The Heart Represents Love, Compassion, and Care

The renowned author, Louise Hay, mentioned that the heart represents love, while our blood represents joy. Our hearts lovingly pump joy throughout our bodies. When we deny ourselves, love, the heart is deprived and becomes cold. As a result, the blood gets sluggish, and our body crawls its way to anemia, angina, and heart attacks. However, the heart does not “attack” us. We often forget to notice the little joys that surround us. We spend years squeezing all the joy out of the heart, and it literally falls over in pain. For people who do not take time to appreciate things in life, there is a higher risk that they will suffer from heart problems.

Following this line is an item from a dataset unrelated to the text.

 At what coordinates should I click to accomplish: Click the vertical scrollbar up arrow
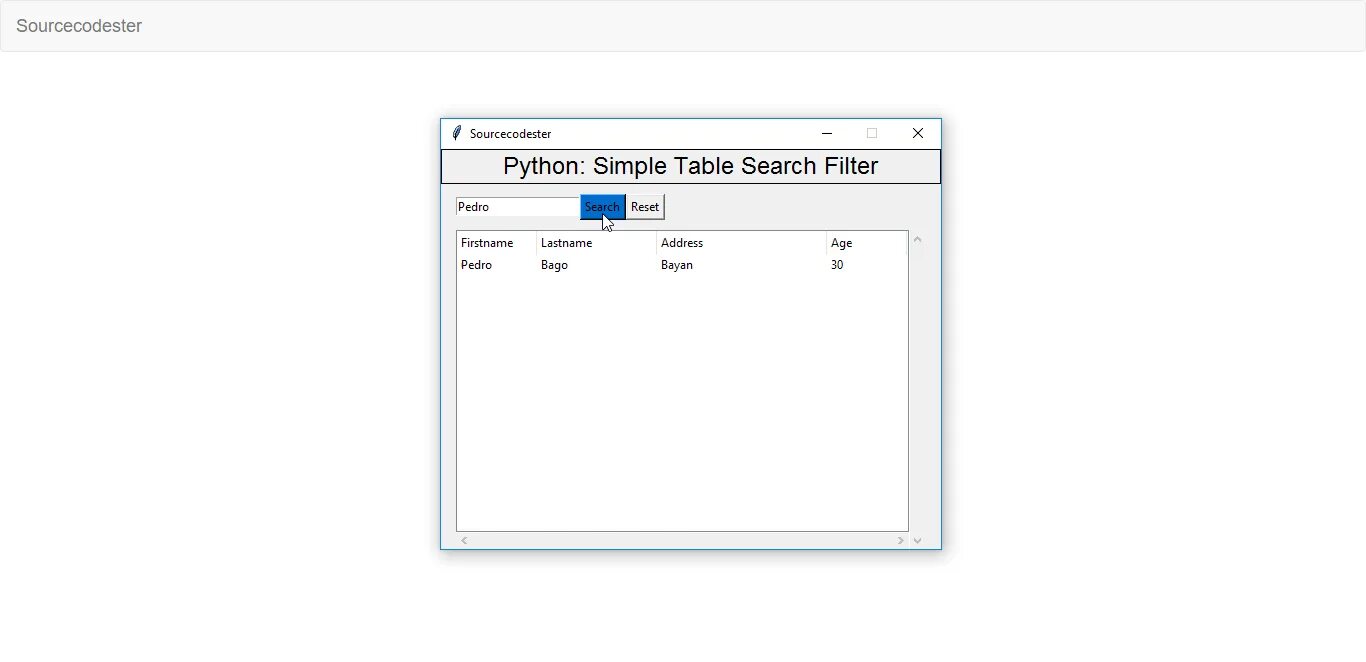click(917, 240)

How to Practice Self-Compassion?

There are things that we can do to modify or “re-program” our thoughts, so they are more compassionate and caring towards our body. This re-programming may lead our hearts towards a better healing process. Before we start, we need to give ourselves a break. Dr. Neff (2015) provides some tips for practicing self-compassion:

  • “I bring joy back to the center of my heart. I express love to all”
  • “Joy. Joy. Joy. I lovingly allow joy to flow through my mind and body and experience.”

Self-care Helps

Providing kindness, love, compassion, and care is essential to nurture ourselves. Negative thoughts, self-blaming, and self-judgment contribute nothing but damage to our body and heart. If we change our thoughts to re-introduce joy, love, compassion, and kindness- our hearts might be lighter and more joyful.